Task description = Write out the listing below exactly, and omit any images you find in it.

═══ Material provided

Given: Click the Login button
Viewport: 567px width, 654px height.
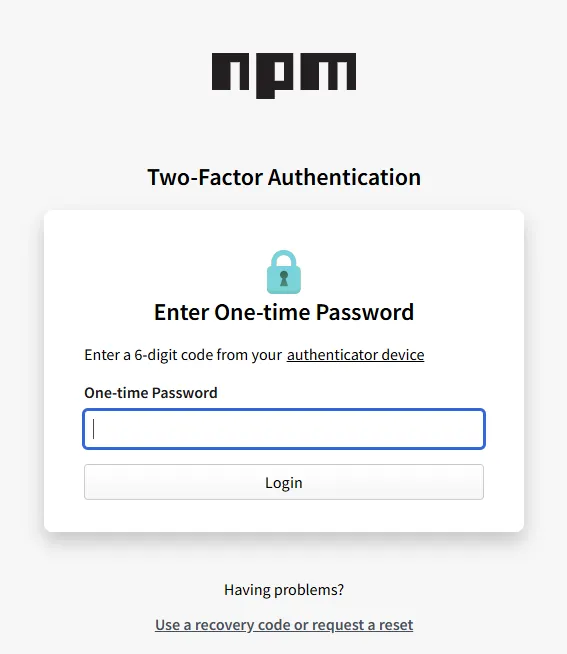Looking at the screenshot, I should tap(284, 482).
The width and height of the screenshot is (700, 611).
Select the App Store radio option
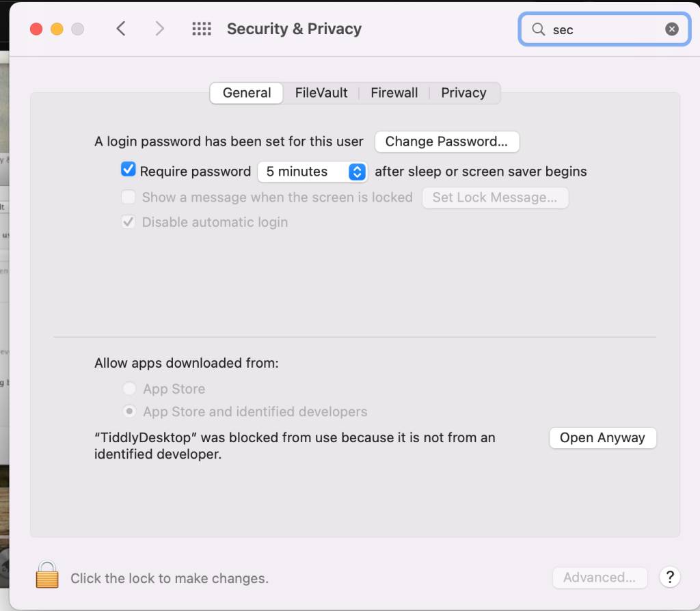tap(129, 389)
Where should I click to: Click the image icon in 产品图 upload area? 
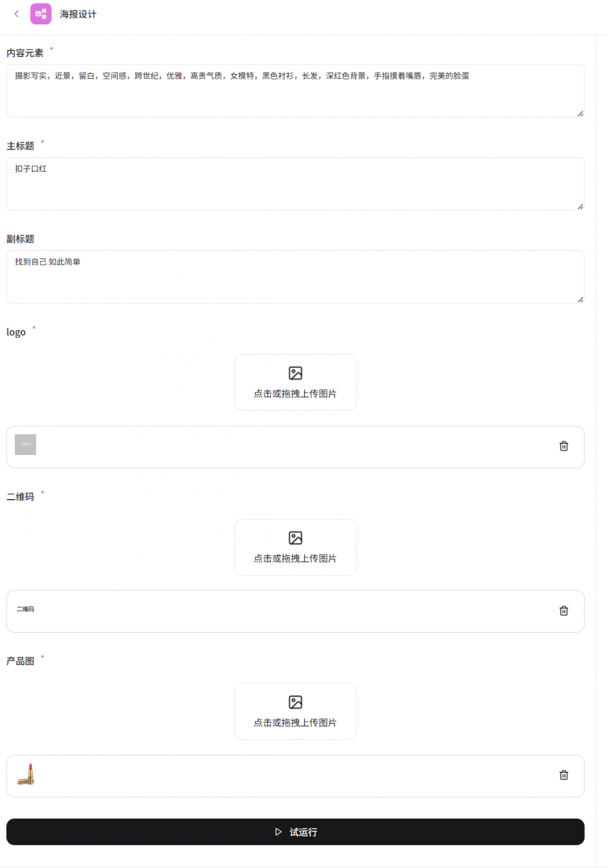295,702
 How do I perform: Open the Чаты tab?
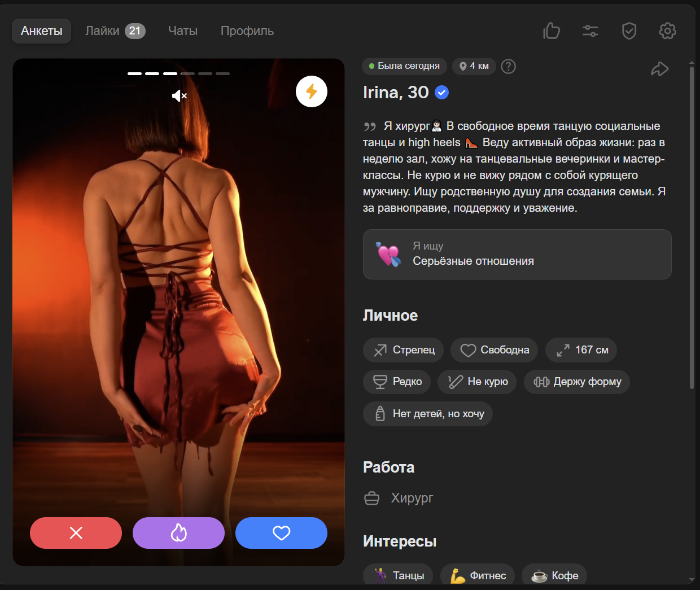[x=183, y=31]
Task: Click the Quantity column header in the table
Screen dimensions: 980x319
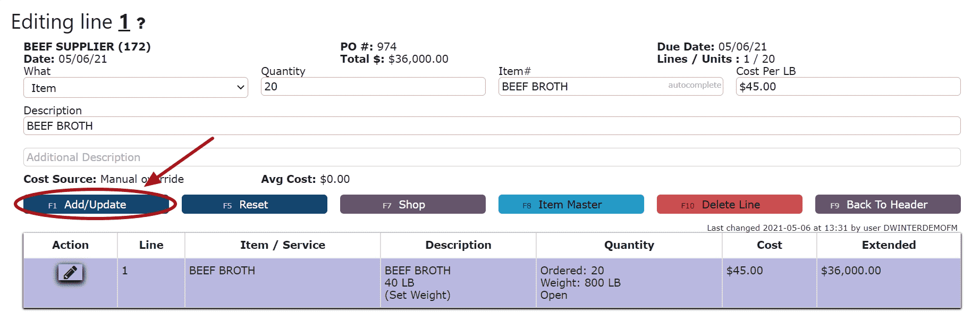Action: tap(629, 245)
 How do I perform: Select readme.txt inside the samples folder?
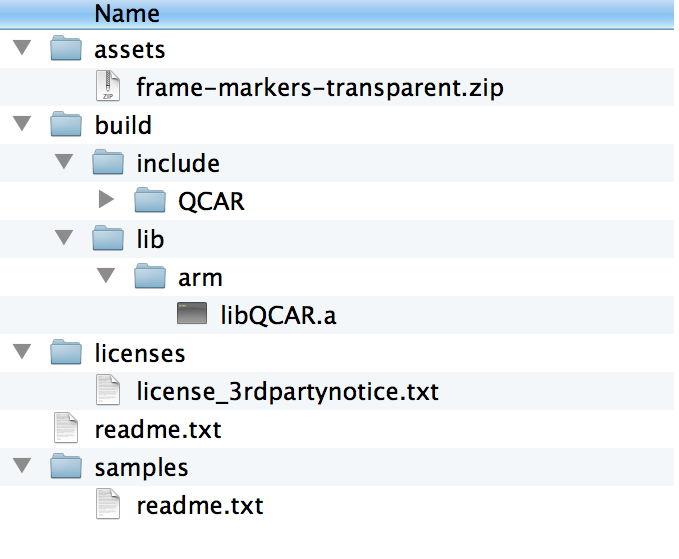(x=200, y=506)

══════

Reply =
Given: Click the Login button
Viewport: 567px width, 654px height.
Looking at the screenshot, I should tap(284, 482).
The width and height of the screenshot is (700, 611).
Select the App Store radio option
tap(129, 389)
Where should I click to: Click the image icon in 产品图 upload area? 
295,702
 How do I perform: Open the Чаты tab?
[x=183, y=31]
Task: Click the Quantity column header in the table
Screen dimensions: 980x319
Action: tap(629, 245)
 How do I perform: Select readme.txt inside the samples folder?
(x=200, y=506)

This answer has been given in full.